Written by: Chelsea Cabral
The third time’s a charm for Dr. Bridget Teboh, who has finally been awarded the prestigious Carnegie African Diaspora Fellowship (ADF), allowing her the chance to contribute to the improvement of higher education in Africa. In doing so, Teboh, an associate professor of history, will facilitate collaborations between scholars in Africa and African Diaspora academics in the United States.
For eight weeks this summer, Teboh will be travelling to Adeyemi College of Education, a college that is part of Obafemi Awolowo University in Ondo, Nigeria. Adeyemi College of Education is one of only 69 institutions that were selected by the Carnegie Corporation this year to host scholars.
A member of an exclusive group of academics
Teboh joins an exclusive class of academics who have been hand-picked to participate in the highly respected fellowship. In addition to mentoring students and faculty, she will be working to develop new curricula, strengthen current courses in the history department, as well as working to develop a women’s studies center on the campus.
“As African-born scholars who are working in the U.S. with the expertise and skills that could be used to develop African nations, this fellowship is giving us the very chance to not only go and give back to higher education in Africa but also to developing African nations,” Teboh said. “The ADF has been the missing link in terms of collaborations between institutions in Africa and institutions in the United States.”
Carnegie African Diaspora Fellowship (ADF) supports African higher education
Created in 2014, the Carnegie African Diaspora Fellowship (ADF) works to support African-born scholars who live in the U.S. or Canada and teach at accredited universities.

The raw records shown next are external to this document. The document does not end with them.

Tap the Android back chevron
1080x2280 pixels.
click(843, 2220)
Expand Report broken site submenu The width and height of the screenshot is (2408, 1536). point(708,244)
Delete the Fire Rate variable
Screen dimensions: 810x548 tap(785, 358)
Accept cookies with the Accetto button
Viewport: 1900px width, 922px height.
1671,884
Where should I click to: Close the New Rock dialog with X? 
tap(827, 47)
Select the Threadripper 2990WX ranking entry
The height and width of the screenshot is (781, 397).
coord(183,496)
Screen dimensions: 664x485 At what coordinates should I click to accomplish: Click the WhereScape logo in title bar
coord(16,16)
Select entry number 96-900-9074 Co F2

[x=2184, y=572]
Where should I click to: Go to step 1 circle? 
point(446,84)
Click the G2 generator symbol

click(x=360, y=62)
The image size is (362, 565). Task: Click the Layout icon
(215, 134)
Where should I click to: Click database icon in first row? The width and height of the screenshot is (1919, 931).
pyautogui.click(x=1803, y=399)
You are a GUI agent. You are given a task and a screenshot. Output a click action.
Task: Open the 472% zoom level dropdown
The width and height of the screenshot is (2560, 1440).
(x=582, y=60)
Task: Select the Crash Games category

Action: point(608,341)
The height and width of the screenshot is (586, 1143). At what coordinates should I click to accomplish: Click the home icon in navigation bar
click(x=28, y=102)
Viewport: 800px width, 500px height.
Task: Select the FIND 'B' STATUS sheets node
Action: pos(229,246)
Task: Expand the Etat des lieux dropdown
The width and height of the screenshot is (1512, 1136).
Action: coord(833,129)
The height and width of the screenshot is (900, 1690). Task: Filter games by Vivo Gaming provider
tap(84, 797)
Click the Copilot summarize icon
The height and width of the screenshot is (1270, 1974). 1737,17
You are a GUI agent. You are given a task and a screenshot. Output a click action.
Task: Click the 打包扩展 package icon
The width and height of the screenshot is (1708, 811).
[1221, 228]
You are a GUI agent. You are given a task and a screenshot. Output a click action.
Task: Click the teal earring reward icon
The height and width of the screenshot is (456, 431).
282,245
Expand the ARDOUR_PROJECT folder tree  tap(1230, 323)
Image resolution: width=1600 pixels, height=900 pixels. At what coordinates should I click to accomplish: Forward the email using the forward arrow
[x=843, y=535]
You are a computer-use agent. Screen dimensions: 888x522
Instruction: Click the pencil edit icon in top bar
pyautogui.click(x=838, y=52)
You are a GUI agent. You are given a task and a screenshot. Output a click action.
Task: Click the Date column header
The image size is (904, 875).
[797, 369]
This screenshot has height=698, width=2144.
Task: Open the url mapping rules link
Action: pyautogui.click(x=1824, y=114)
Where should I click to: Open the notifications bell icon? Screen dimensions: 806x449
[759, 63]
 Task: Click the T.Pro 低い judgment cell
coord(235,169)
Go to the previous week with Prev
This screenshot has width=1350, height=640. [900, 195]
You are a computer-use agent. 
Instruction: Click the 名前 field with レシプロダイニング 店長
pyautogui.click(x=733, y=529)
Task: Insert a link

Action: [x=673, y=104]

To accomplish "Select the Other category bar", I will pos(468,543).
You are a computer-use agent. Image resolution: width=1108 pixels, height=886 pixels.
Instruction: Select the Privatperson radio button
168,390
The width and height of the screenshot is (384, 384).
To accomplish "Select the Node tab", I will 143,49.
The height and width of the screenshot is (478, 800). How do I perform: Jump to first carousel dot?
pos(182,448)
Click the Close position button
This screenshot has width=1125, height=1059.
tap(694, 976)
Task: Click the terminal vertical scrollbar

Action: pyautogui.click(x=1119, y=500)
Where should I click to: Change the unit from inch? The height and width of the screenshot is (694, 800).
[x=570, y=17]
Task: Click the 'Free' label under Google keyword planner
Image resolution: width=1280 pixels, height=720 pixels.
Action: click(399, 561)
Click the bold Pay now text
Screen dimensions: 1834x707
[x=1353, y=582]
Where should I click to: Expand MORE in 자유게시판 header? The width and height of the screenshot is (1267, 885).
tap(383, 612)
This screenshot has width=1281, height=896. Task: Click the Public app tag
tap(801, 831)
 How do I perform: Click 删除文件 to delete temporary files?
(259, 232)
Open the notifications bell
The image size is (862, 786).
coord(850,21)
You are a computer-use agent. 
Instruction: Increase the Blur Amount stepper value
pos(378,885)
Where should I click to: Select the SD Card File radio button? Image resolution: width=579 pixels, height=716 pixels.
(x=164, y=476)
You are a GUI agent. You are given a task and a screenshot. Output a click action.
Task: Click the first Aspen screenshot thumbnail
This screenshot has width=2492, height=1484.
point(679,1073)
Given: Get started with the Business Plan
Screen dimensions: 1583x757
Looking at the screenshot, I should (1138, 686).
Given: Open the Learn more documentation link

The ADF hopes to use the scholar’s expertise to support African higher education institutions in regards to research collaboration, graduate student teaching/mentoring, and curriculum co-development.
In its fourth year, the Carnegie ADF, to date, has helped 239 African-born scholars connect with their peers in Africa. “So many people like me have been waiting for this opportunity for years because we couldn’t apply for the Fulbright, or the Ford Foundation, which are grants that are readily available for higher education scholars,” said Teboh. “The Carnegie Foundation has made the opportunity to travel to Africa more accessible for a core group of African-born scholars living here in the U.S. whose numbers are growing exponentially.”